[Start Given entries]
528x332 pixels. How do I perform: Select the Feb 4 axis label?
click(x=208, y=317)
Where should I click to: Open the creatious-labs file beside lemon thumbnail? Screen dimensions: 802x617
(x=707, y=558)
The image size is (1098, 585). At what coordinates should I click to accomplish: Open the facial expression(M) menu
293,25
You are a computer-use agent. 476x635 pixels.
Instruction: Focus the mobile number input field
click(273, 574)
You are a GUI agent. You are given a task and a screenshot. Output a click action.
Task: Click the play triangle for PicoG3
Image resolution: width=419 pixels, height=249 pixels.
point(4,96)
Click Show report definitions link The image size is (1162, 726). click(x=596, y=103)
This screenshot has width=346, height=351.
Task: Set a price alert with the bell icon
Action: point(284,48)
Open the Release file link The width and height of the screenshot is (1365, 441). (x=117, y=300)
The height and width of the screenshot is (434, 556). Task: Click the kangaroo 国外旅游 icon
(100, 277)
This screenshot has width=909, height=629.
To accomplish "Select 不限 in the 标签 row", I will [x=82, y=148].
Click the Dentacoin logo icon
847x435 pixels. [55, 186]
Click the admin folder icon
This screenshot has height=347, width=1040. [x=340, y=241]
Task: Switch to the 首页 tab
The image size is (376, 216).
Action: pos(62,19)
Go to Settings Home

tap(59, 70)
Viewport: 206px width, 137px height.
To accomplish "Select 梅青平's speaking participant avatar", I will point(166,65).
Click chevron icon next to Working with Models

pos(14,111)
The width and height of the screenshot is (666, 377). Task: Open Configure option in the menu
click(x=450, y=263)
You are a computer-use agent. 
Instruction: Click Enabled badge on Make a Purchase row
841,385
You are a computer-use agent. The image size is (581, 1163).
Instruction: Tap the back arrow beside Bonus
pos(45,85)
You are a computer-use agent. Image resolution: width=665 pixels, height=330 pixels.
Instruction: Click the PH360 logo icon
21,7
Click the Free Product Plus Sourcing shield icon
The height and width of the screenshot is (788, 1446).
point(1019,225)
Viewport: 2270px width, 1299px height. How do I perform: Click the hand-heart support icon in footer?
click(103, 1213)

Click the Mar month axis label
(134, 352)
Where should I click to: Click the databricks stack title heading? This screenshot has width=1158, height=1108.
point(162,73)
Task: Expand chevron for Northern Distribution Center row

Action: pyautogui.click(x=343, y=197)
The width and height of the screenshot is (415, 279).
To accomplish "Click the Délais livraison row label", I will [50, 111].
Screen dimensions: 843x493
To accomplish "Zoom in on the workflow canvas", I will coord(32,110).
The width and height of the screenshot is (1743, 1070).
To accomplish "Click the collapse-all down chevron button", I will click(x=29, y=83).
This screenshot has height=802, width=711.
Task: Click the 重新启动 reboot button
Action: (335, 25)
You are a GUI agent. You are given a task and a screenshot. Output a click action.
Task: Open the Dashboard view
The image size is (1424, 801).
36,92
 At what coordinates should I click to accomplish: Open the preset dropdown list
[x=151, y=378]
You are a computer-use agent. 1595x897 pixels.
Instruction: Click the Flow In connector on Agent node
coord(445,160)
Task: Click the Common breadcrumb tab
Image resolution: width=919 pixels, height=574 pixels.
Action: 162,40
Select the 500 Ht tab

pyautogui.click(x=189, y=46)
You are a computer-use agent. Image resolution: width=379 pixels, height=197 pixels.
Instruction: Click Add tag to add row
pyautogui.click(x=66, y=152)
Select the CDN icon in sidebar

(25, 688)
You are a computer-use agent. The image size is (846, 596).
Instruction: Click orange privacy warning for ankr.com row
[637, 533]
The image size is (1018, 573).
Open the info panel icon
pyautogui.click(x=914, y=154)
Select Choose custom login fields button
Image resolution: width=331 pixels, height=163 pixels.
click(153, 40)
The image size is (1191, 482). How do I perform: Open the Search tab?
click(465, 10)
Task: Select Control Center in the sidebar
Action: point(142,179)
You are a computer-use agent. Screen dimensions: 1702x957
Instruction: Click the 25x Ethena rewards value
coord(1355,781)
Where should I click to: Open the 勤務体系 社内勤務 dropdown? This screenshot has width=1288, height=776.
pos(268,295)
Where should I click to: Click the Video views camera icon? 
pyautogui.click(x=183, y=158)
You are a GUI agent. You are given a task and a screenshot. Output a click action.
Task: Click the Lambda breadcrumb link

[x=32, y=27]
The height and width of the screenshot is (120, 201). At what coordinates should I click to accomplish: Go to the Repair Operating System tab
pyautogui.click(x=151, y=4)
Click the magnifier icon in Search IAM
[End Given entries]
## Aim
Turn every line of the data above into a numbered list, skipping the blank lines.

## Answer for the task
1. 528x332 pixels. How do I perform: Select the Feb 4 axis label?
2. click(x=208, y=317)
3. Where should I click to: Open the creatious-labs file beside lemon thumbnail? Screen dimensions: 802x617
4. (x=707, y=558)
5. The image size is (1098, 585). At what coordinates should I click to accomplish: Open the facial expression(M) menu
6. 293,25
7. You are a computer-use agent. 476x635 pixels.
8. Instruction: Focus the mobile number input field
9. click(273, 574)
10. You are a GUI agent. You are given a task and a screenshot. Output a click action.
11. Task: Click the play triangle for PicoG3
12. Image resolution: width=419 pixels, height=249 pixels.
13. point(4,96)
14. Click Show report definitions link The image size is (1162, 726). click(x=596, y=103)
15. This screenshot has width=346, height=351.
16. Task: Set a price alert with the bell icon
17. Action: point(284,48)
18. Open the Release file link The width and height of the screenshot is (1365, 441). (x=117, y=300)
19. The height and width of the screenshot is (434, 556). Task: Click the kangaroo 国外旅游 icon
20. (100, 277)
21. This screenshot has width=909, height=629.
22. To accomplish "Select 不限 in the 标签 row", I will [x=82, y=148].
23. Click the Dentacoin logo icon
24. 847x435 pixels. [55, 186]
25. Click the admin folder icon
26. This screenshot has height=347, width=1040. [x=340, y=241]
27. Task: Switch to the 首页 tab
28. The image size is (376, 216).
29. Action: pos(62,19)
30. Go to Settings Home
31. tap(59, 70)
32. Viewport: 206px width, 137px height.
33. To accomplish "Select 梅青平's speaking participant avatar", I will point(166,65).
34. Click chevron icon next to Working with Models
35. pos(14,111)
36. The width and height of the screenshot is (666, 377). Task: Open Configure option in the menu
37. click(x=450, y=263)
38. You are a computer-use agent. 
39. Instruction: Click Enabled badge on Make a Purchase row
40. 841,385
41. You are a computer-use agent. The image size is (581, 1163).
42. Instruction: Tap the back arrow beside Bonus
43. pos(45,85)
44. You are a computer-use agent. Image resolution: width=665 pixels, height=330 pixels.
45. Instruction: Click the PH360 logo icon
46. 21,7
47. Click the Free Product Plus Sourcing shield icon
48. The height and width of the screenshot is (788, 1446).
49. point(1019,225)
50. Viewport: 2270px width, 1299px height. How do I perform: Click the hand-heart support icon in footer?
51. click(103, 1213)
52. Click the Mar month axis label
53. (134, 352)
54. Where should I click to: Click the databricks stack title heading? This screenshot has width=1158, height=1108.
55. point(162,73)
56. Task: Expand chevron for Northern Distribution Center row
57. Action: pyautogui.click(x=343, y=197)
58. The width and height of the screenshot is (415, 279).
59. To accomplish "Click the Délais livraison row label", I will [50, 111].
60. Screen dimensions: 843x493
61. To accomplish "Zoom in on the workflow canvas", I will coord(32,110).
62. The width and height of the screenshot is (1743, 1070).
63. To accomplish "Click the collapse-all down chevron button", I will click(x=29, y=83).
64. This screenshot has height=802, width=711.
65. Task: Click the 重新启动 reboot button
66. Action: (335, 25)
67. You are a GUI agent. You are given a task and a screenshot. Output a click action.
68. Task: Open the Dashboard view
69. The image size is (1424, 801).
70. 36,92
71.  At what coordinates should I click to accomplish: Open the preset dropdown list
72. [x=151, y=378]
73. You are a computer-use agent. 1595x897 pixels.
74. Instruction: Click the Flow In connector on Agent node
75. coord(445,160)
76. Task: Click the Common breadcrumb tab
77. Image resolution: width=919 pixels, height=574 pixels.
78. Action: 162,40
79. Select the 500 Ht tab
80. pyautogui.click(x=189, y=46)
81. You are a computer-use agent. Image resolution: width=379 pixels, height=197 pixels.
82. Instruction: Click Add tag to add row
83. pyautogui.click(x=66, y=152)
84. Select the CDN icon in sidebar
85. (25, 688)
86. You are a computer-use agent. The image size is (846, 596).
87. Instruction: Click orange privacy warning for ankr.com row
88. [637, 533]
89. The image size is (1018, 573).
90. Open the info panel icon
91. pyautogui.click(x=914, y=154)
92. Select Choose custom login fields button
93. Image resolution: width=331 pixels, height=163 pixels.
94. click(153, 40)
95. The image size is (1191, 482). How do I perform: Open the Search tab?
96. click(465, 10)
97. Task: Select Control Center in the sidebar
98. Action: point(142,179)
99. You are a computer-use agent. Screen dimensions: 1702x957
100. Instruction: Click the 25x Ethena rewards value
101. coord(1355,781)
102. Where should I click to: Open the 勤務体系 社内勤務 dropdown? This screenshot has width=1288, height=776.
103. pos(268,295)
104. Where should I click to: Click the Video views camera icon? 
105. pyautogui.click(x=183, y=158)
106. You are a GUI agent. You are given a task and a screenshot. Output a click action.
107. Task: Click the Lambda breadcrumb link
108. [x=32, y=27]
109. The height and width of the screenshot is (120, 201). At what coordinates should I click to accomplish: Go to the Repair Operating System tab
110. pyautogui.click(x=151, y=4)
111. Click the magnifier icon in Search IAM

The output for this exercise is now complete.